The Rural We: Janel Munoa
Musician and visual creator Janel Munoa grew up Luiseño Indian / Payómkawichum on her tribe’s reservation in Southern California, just an hour south of Los Angeles. Her debut album, “Howls from Deep in the Woods,” was released last year on Deep Red Records, a label run by Munoa and her husband, Alex Vazquez, out of the couple’s home in New Marlborough, Mass. Led by her “dark timbered voice,” the album, which mixes rock, soul and blues, recently was nominated for a Native American Music Award for Best Rock Recording and New or Debut Artist of the Year. Munoa traveled to Niagara Falls for the Awards Gala, held at the Seneca Casino, where she presented a tribute to the late John Trudell, a Native American activist and poet and one of her heroes. You can hear her in person at The Barn at The Egremont Village Inn on Saturday, Nov. 24.
We finished the record around this time last year, and right now we’re focusing on being songwriters and doing promotion. It takes a tremendous group of skill sets and there’s been some learning curves. We shoot our own videos and create posters for shows; my husband is the photographer. He and I met during our college years and we’ve been married for about 15 years, and together for about 18 years. I’d written with other producers and songwriters, but he and I started writing together only since moving to the Berkshires. We wrote 300 song ideas one summer, and then we set out to learn how to write songs more fully with each other. We kept chugging along with that and we were really inspired by the New England woods. We have oaks in California but the trees tend to be further between; here the woods almost seem much darker.
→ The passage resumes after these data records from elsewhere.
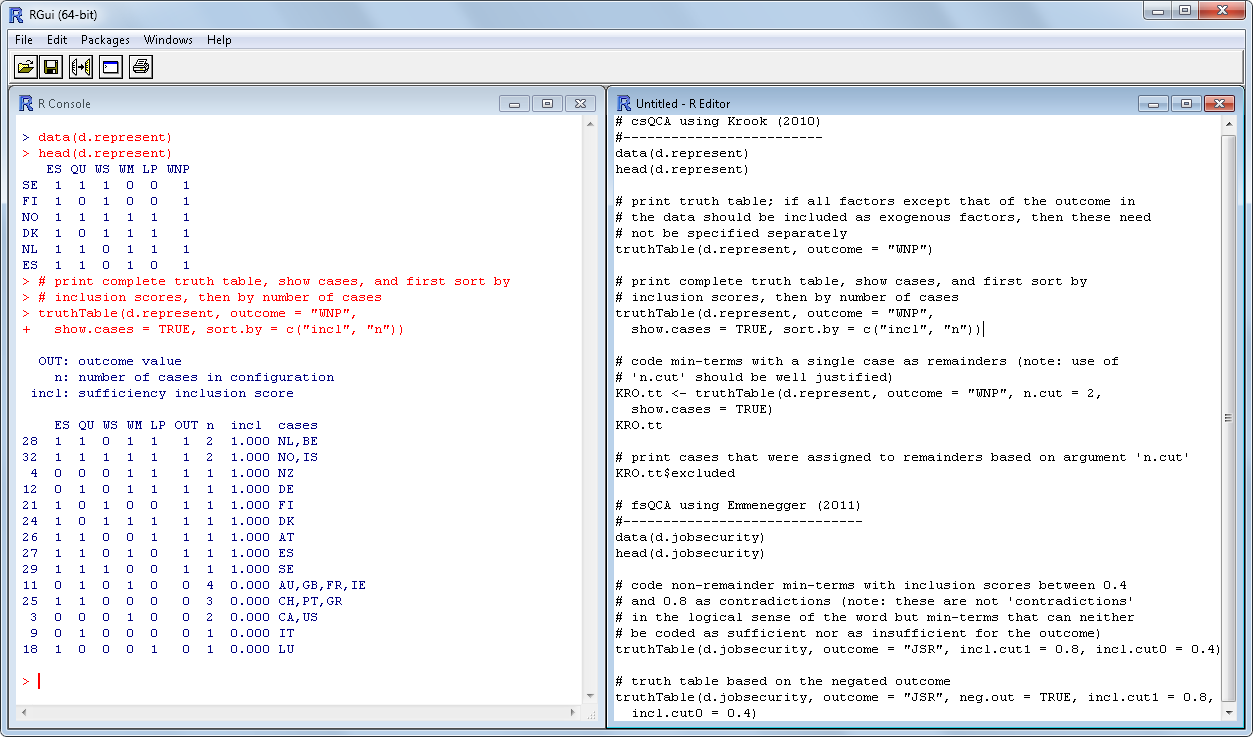Click the Save script floppy disk icon

point(52,67)
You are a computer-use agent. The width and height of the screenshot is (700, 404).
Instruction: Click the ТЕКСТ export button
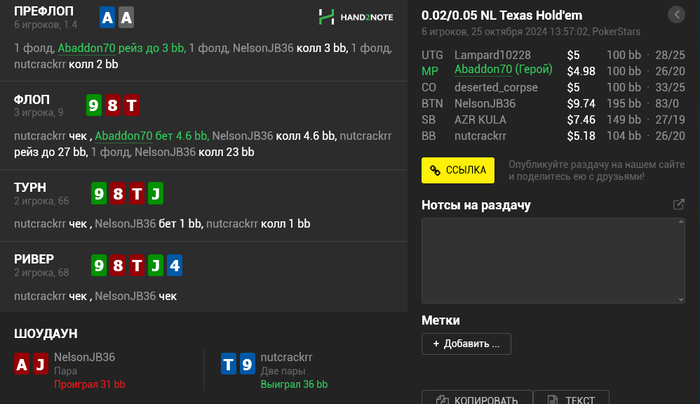tap(573, 397)
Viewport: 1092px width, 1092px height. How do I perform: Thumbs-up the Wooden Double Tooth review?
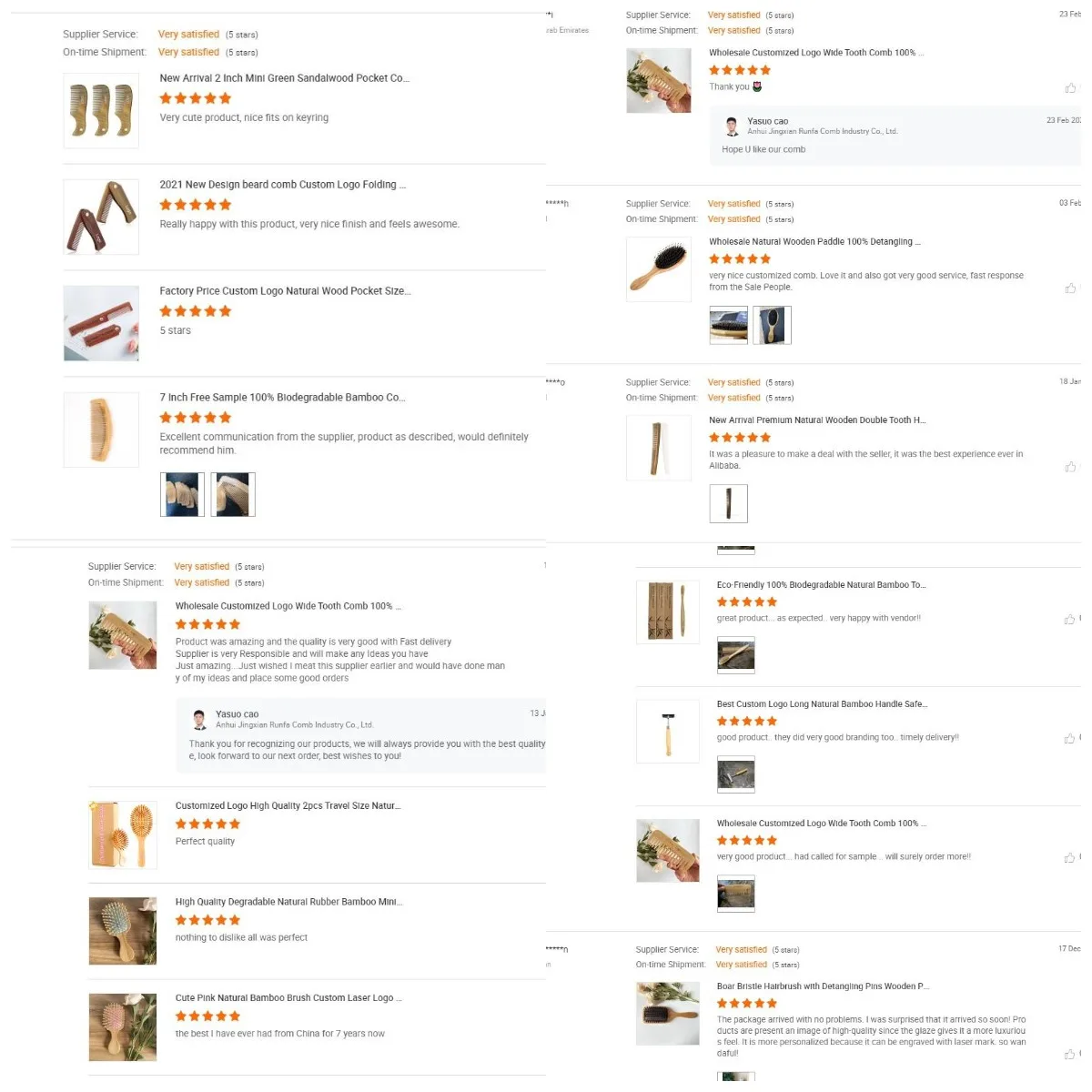[1070, 467]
We moved to the Berkshires from LA about seven years ago. What made me fall in love with this area is the people’s sense of preservation of the land, which feels less important in California. People are just beyond gracious and friendly, and they’re really grounded and down to earth. I like how this place has a sense of individualism and community at the same time.
I’d made a few other records that I didn’t put out because I felt apprehensive about putting myself out there creatively. But I realized I needed to "put up or shut up," just spit it out. The name “Howls from Deep in the Woods” came from each song feeling like a howl, a coyote calling out to like-minded individuals, to people who might be drawn to the sound we created and the perspective the record has. We recorded some of it at home, and at North Fire in Amherst, Mass. and Ghost Hit Recordings in Holyoke, Mass. We worked with some musicians down there, and we just had my neighbor, Rob Sanzone from The Picky Bastards, play standup bass on the newest album.
We’re in the mixing stage of this new album now; it’s some older material from when I lived in Topanga Canyon and was working with songwriter and producer Frank Gryner. It’s something I didn’t have the guts to put out, but we’re revisiting it now. It’s kind of wild and minimalistic, Tom Waits meets Fiona Apple, a bit of a departure from the last album.
With the “Howls” record, as I was writing it, it was a lot about a sense of personal territory and standing up for it, being proud, rising up and not letting anything or anyone violate your boundaries. After I finished the record, I realized how much that was a theme growing up in a tribe in American culture where there’s a lot of history and having to continuously reinforce boundaries and land rights, and needing to reinforce a sense of identity, to protect and honor and celebrate that. That sense of my own personal journey reflected the larger culture I grew up in. That was a special realization for me of a parallel in that record.
Back when I was writing the songs on this new record, I wrote a lot about animals, and there are a lot of animal symbols in it. It’s about dealing with a consumerism culture where there’s a poachers’ mentality, where you don’t use the whole animal when you hunt it. Another theme is my tribe dealing with the Spanish coming over and creating the missions. They changed how the land was distributed and it changed the way the Native people interacted with the land, got food and thrived. The Spanish came in and fenced off land as opposed to what our tribe did, using a region for food and then leaving that piece. We traveled, we were more like hunter-gatherers, and it changed all that. People had to either be with the tribe or go work at the mission and help build it. It changed the way of life. The songs are about me dealing with these things from my culture, growing up in a tribe, and looking out onto American culture and seeing the differences between that and being indigenous, and they can clash at times.